Stories

Stories
Blog will be updated weekly, Make sure to come back and please share blog link.
Showing posts with label Key Retailing. Show all posts
Showing posts with label Key Retailing. Show all posts

Wednesday, March 18, 2026

The Day We Hid the Backroom in a U‑Haul for Shareholders Walk


The Day We Hid the Backroom in a U‑Haul for Shareholders walk


Every retail worker has at least one story that makes them shake their head years later. For me, it was the day our store prepared for a shareholder visit — and the lengths management went to just to create an illusion.


I was out with my family, enjoying a rare day off, when my phone rang. It was my store director telling me I needed to be in at 4 AM the next morning because we were getting a walk. No explanation, just urgency.


When I arrived, I understood why.


The district manager had ordered us to rent a U‑Haul truck. Not for deliveries. Not for store use.  

But to empty the entire backroom.


We loaded everything — pallets, overstock, freight, damaged goods, seasonal items — into that truck until the backroom was completely bare. Then we drove the U‑Haul down the street and parked it out of sight so the shareholders wouldn’t know how the store actually operated.


After that, we waxed the floors, scrubbed every corner, and polished the place until it looked like a showroom instead of a functioning grocery store.


All of this… just to convince shareholders that we ran “perfect” stores.
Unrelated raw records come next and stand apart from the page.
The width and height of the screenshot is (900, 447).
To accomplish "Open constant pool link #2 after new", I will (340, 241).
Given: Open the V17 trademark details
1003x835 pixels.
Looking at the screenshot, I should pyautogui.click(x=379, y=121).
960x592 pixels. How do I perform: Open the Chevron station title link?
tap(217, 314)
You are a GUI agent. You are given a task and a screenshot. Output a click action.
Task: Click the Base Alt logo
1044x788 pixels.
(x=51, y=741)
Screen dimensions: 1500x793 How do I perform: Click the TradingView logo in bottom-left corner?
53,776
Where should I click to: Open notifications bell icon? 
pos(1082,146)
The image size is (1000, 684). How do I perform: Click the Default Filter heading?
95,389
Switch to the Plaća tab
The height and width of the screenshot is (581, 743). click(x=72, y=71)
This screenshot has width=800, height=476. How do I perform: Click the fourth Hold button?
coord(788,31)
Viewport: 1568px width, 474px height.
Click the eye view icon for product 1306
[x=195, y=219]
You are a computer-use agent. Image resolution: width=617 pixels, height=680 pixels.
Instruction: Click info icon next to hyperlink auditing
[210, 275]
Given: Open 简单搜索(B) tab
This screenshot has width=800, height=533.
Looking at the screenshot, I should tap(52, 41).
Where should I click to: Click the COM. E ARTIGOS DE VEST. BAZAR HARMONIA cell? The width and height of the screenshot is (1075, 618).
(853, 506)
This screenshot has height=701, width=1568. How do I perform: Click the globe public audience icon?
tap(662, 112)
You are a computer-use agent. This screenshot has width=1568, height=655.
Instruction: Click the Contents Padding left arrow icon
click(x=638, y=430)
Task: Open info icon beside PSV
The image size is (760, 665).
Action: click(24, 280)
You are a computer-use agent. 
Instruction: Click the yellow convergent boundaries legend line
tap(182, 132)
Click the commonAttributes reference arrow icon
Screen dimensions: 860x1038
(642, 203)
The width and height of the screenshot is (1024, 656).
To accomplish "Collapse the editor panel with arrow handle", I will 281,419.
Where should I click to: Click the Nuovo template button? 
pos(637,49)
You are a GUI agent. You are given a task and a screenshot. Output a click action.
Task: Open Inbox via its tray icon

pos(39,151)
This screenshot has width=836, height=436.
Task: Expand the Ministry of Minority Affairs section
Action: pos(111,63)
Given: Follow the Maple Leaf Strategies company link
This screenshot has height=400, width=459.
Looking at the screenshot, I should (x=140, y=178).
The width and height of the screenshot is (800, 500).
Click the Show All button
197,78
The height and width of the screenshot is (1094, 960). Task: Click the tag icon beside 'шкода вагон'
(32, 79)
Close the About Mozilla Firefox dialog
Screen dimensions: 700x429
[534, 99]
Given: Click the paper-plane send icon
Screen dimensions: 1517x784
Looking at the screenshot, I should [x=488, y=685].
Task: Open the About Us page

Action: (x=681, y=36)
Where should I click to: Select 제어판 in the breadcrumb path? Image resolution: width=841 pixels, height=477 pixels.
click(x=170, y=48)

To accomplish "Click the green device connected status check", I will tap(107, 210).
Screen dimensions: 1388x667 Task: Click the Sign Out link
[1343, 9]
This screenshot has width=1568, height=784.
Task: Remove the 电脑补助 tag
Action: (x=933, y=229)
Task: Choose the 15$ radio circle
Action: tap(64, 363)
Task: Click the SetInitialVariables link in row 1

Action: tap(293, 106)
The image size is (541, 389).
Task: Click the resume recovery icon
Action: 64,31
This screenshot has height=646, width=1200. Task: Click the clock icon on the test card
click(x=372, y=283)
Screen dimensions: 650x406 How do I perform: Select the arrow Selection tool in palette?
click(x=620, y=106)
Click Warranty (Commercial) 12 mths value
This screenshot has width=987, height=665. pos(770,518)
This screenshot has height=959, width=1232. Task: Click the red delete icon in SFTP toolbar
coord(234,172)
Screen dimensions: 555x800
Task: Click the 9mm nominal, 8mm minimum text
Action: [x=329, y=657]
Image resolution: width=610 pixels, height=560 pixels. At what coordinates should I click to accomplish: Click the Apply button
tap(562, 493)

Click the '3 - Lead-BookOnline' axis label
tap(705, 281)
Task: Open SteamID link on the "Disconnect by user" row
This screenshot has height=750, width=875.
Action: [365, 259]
What always stuck with me was the hypocrisy. Corporate loved to preach about integrity, values, and doing the right thing. But behind the scenes, the same people pushing those messages were the ones bending every rule to make themselves look good.


It wasn’t about honesty.  

It wasn’t about employees.  

It wasn’t even about customers.  

It was about optics — and the pressure to hide anything that didn’t fit the picture they wanted to paint.


Anyone who’s worked retail knows this dance. The last‑minute scrambles. The fake perfection. The stress dumped on employees just so someone higher up can impress someone even higher.


Looking back, it’s almost funny how far they went. Almost.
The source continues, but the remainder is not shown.